Brief summary of the paper without equations:
The objective of this paper is interval estimation of the mean in the natural exponential family (NEF) with quadratic variance functions (QVF) and the particular focus has given to discrete NEF-QVF families consisting of the binomial, negative binomial, and the Poission distributions. It is well known that the Wald interval for a binomial proportion suffers from a systematic negative bias and oscillation in its coverage probability even for large n and p near 0.5, which seems to arise from the lattice nature and the skewness of the binomial distribution. They exemplified this systematic bias and oscillation with Poisson cases to illustrate the poor and erratic behavior of the Wald interval in lattice problems. They proved the bias expressions of the three discrete NEF-QVF distributions and added a disconcerting graphical illustration of this negative bias.
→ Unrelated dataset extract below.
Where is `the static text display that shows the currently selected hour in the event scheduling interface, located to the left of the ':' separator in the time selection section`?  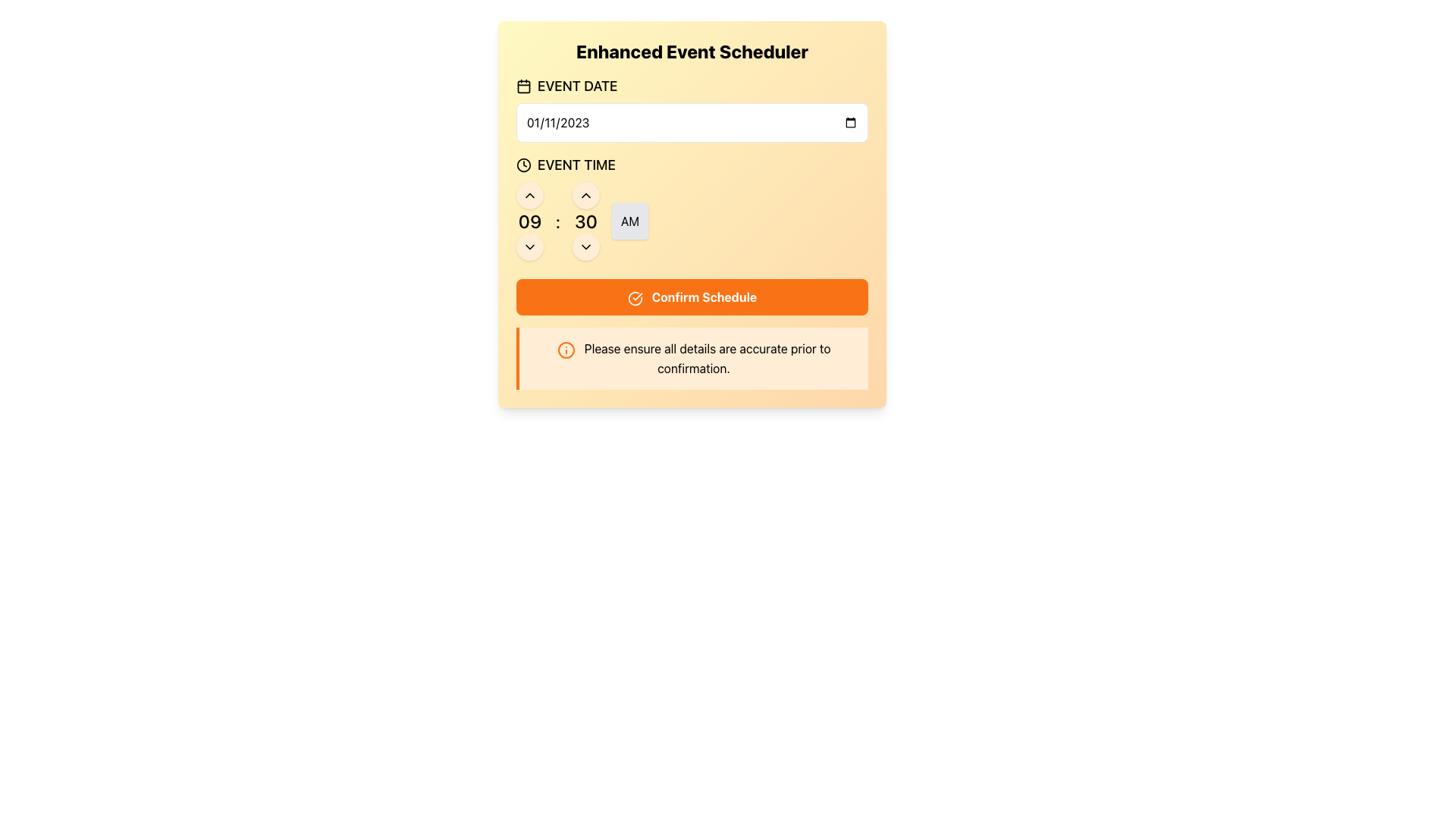 the static text display that shows the currently selected hour in the event scheduling interface, located to the left of the ':' separator in the time selection section is located at coordinates (530, 221).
Interested readers should check the figure 4, where the performances of the Wald, score, likelihood ratio (LR), and Jeffreys intervals were compared. Also, the figure 5 illustrated the limits of those four intervals: LR and Jeffreys’ intervals were indistinguishable. They derived the coverage probabilities of four intervals via Edgeworth expansions. The nonoscillating O(n^-1) terms from the Edgeworth expansions were studied to compare the coverage properties of these four intervals. The figure 6 shows that the Wald interval has serious negative bias, whereas the nonoscillating term in the score interval is positive for all three, binomial, negative binomial, and Poission distributions. The negative bias of the Wald interval is also found from continuous distributions like normal, gamma, and NEF-GHS distributions (Figure 7).

As a conclusion, they reconfirmed their findings like LR and Jeffreys intervals are the best alternative to the Wald interval in terms of the negative bias in the coverage and the length. The Rao score interval has a merit of easy presentations but its performance is inferior to LR and Jeffreys’ intervals although it is better than the Wald interval. Yet, the authors left a room for users that choosing one of these intervals is a personal choice.

[Addendum] I wonder if statistical properties of Gehrels’ confidence limits have been studied after the publication. I’ll try to post findings about the statistics of the Gehrels’ confidence limits, shortly(hopefully).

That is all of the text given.